Monday, February 20, 2006

Carlos Fuentes in South Africa III

Fuentes endorsed the writer's right to militate when his own come into power. "The writer must be the voice that rankles."

He spoke of the silent, insidious violence of television and the media. Writing literature offered other possibilities to human beings, he said.

Fuentes said he grew up listening to radio in Washington in the 1930s. "When Joe Louis beat Max Schmeling, I imagined the fight through what the radio announcer said. Baseball was also an aural experience. We no longer listen, we see; we do not care about the bombing we see on television. It robs us of our capacity to judge our thinking; knowledge is more important than information, but knowledge requires us to be well informed."

Napoleon invaded Russia in 1810, said Fuentes. Then Tolstoy came along and wrote War and Peace. If Tolstoy had not existed, the Napoleonic invasion of Russia would not be part of our reality today.

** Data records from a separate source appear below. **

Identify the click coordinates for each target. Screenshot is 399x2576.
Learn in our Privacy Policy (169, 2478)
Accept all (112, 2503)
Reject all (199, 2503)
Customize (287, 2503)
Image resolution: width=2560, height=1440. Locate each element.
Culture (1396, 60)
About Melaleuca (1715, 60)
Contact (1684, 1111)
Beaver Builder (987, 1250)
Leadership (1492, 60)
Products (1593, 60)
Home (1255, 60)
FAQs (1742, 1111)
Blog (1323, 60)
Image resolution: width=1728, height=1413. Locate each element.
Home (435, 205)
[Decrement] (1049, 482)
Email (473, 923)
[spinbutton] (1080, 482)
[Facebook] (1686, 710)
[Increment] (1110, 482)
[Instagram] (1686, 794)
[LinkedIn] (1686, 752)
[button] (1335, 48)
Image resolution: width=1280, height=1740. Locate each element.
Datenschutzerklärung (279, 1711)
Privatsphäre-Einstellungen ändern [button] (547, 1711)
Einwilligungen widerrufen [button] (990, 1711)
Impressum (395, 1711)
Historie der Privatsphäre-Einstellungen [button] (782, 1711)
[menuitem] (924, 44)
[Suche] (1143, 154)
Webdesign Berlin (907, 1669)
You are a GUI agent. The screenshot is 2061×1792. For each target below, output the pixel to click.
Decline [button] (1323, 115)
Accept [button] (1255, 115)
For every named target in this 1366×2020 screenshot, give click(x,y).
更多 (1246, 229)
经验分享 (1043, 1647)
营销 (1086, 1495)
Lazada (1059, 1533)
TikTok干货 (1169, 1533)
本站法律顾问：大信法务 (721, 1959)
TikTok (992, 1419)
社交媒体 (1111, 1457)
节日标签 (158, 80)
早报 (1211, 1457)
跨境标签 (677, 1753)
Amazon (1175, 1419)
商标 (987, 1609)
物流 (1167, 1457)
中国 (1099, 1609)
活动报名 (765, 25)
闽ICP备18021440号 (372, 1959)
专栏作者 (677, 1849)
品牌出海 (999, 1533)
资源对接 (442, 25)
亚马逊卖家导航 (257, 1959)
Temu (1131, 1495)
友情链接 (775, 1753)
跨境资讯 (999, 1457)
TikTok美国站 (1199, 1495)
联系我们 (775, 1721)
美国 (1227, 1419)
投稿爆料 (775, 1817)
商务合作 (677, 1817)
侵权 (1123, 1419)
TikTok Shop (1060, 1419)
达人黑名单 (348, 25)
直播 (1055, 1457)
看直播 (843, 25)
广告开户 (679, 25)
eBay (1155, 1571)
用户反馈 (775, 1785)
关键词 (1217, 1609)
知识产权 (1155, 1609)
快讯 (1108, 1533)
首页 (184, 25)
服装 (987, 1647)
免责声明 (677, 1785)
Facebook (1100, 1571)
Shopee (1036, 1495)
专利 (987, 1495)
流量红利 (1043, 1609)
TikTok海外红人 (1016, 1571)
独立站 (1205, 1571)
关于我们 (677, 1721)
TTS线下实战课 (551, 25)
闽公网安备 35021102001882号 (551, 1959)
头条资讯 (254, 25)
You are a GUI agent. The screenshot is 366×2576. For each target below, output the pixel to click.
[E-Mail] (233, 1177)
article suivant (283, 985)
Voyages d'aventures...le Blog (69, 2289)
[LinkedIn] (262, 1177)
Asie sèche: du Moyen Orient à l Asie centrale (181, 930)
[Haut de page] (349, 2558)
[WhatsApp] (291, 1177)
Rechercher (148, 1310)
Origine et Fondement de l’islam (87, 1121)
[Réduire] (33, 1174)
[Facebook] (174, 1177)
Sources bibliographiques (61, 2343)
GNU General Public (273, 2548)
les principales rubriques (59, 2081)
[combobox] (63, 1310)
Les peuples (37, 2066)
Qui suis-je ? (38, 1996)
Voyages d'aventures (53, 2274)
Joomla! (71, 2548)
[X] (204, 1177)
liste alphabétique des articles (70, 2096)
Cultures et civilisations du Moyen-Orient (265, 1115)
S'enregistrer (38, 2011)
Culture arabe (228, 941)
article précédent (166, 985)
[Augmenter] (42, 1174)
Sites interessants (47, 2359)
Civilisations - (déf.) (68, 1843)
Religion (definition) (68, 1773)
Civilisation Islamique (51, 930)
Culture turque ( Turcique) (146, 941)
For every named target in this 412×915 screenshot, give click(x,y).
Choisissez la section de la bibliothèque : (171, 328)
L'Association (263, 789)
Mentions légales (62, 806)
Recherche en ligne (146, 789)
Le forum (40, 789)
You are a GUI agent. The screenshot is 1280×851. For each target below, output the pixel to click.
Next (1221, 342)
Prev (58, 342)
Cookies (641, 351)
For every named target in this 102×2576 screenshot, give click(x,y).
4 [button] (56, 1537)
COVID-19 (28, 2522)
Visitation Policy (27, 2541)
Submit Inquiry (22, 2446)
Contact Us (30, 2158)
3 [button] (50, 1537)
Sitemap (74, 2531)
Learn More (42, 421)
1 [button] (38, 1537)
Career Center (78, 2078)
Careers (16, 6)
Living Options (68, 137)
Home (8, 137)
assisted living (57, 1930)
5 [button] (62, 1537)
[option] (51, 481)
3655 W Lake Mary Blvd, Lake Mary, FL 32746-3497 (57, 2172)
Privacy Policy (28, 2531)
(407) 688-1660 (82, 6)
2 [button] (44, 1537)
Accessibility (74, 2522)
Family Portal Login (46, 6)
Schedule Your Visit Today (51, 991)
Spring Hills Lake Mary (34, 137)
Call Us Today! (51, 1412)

War and Peace is a deep examination of the psychological phenomenon of war and how it related to power, Gordimer said. It relates also to the present psychology of war:

"The idea that God must help us because we are on the right side; the people on the other side are also calling their gods, which brings the question of who the gods should answer.

"Can you think of a time when writers have been a force in changing policies?" she asked. "Camus, Sartre, De Beauvoir wrote about France's withdrawal from Algeria, but did they have any influence on ordinary people?" And in South Africa, she asked, did writers have any influence on the mass of people?

We were left with this: illiteracy and semi-literacy, shockingly prevalent, continue to deprive the masses of the stimulation provided by these and other writers, and to deprive these writers of readers.